First, here is the orchestration that we're running for the test. It's just a basic sequential orchestrator that calls a SayHello activity function 5 times.

[FunctionName(nameof(HelloSequence))]
public static async Task<List<string>> HelloSequence(
    [OrchestrationTrigger] IDurableOrchestrationContext context)
{
    var outputs = new List<string>
    {
        await context.CallActivityAsync<string>(nameof(SayHello), "Tokyo"),
        await context.CallActivityAsync<string>(nameof(SayHello), "Seattle"),
        await context.CallActivityAsync<string>(nameof(SayHello), "London"),
        await context.CallActivityAsync<string>(nameof(SayHello), "Amsterdam"),
        await context.CallActivityAsync<string>(nameof(SayHello), "Mumbai")
    };

    return outputs;
}

[FunctionName(nameof(SayHello))]
public static string SayHello([ActivityTrigger] string name) => $"Hello {name}!";
Enter fullscreen mode Exit fullscreen mode

And here is the HTTP trigger function we use to trigger a performance run. It takes a count parameter from the query string as the number of concurrent "HelloSequence" orchestrations to run. In our tests, we'll often run more than 100K orchestrations concurrently.

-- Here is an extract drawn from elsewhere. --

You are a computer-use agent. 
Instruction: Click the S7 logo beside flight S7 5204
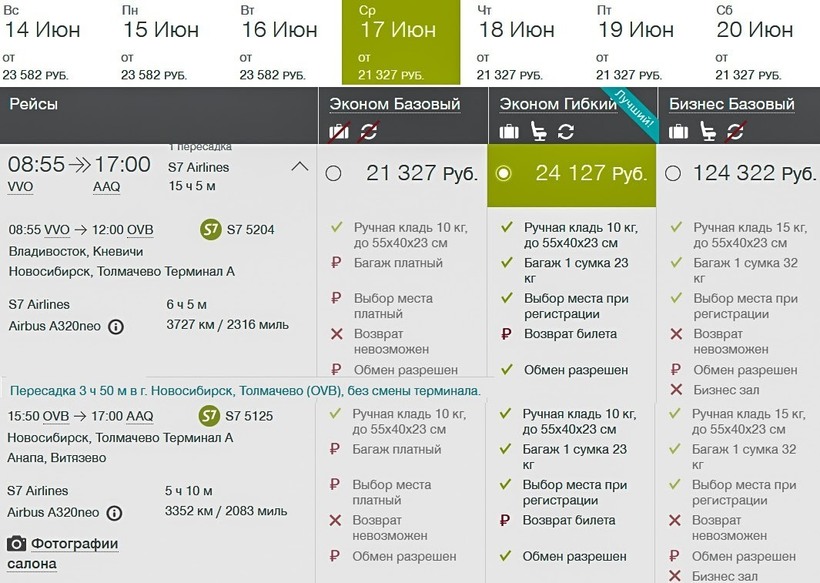210,229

[FunctionName(nameof(StartManySequences))]
public static async Task<IActionResult> StartManySequences(
    [HttpTrigger(AuthorizationLevel.Function, "post", Route = null)] HttpRequest req,
    [DurableClient] IDurableClient starter,
    ILogger log)
{
    if (!int.TryParse(req.Query["count"], out int count) || count < 1)
    {
        return new BadRequestObjectResult("A 'count' query string parameter is required and it must contain a positive number.");
    }

    string prefix = await ScheduleManyInstances(starter, nameof(HelloSequence), count, log);
    return new OkObjectResult($"Scheduled {count} orchestrations prefixed with '{prefix}'.");
}
Enter fullscreen mode Exit fullscreen mode

This method calls into a ScheduleManyInstances helper method, which does the actual scheduling. Before I get into our implementation, however, I think it would be useful to describe what not to do.

Naïve implementation #1: Sequential

The most common naïve implementation is to use a for-loop with an await in each iteration.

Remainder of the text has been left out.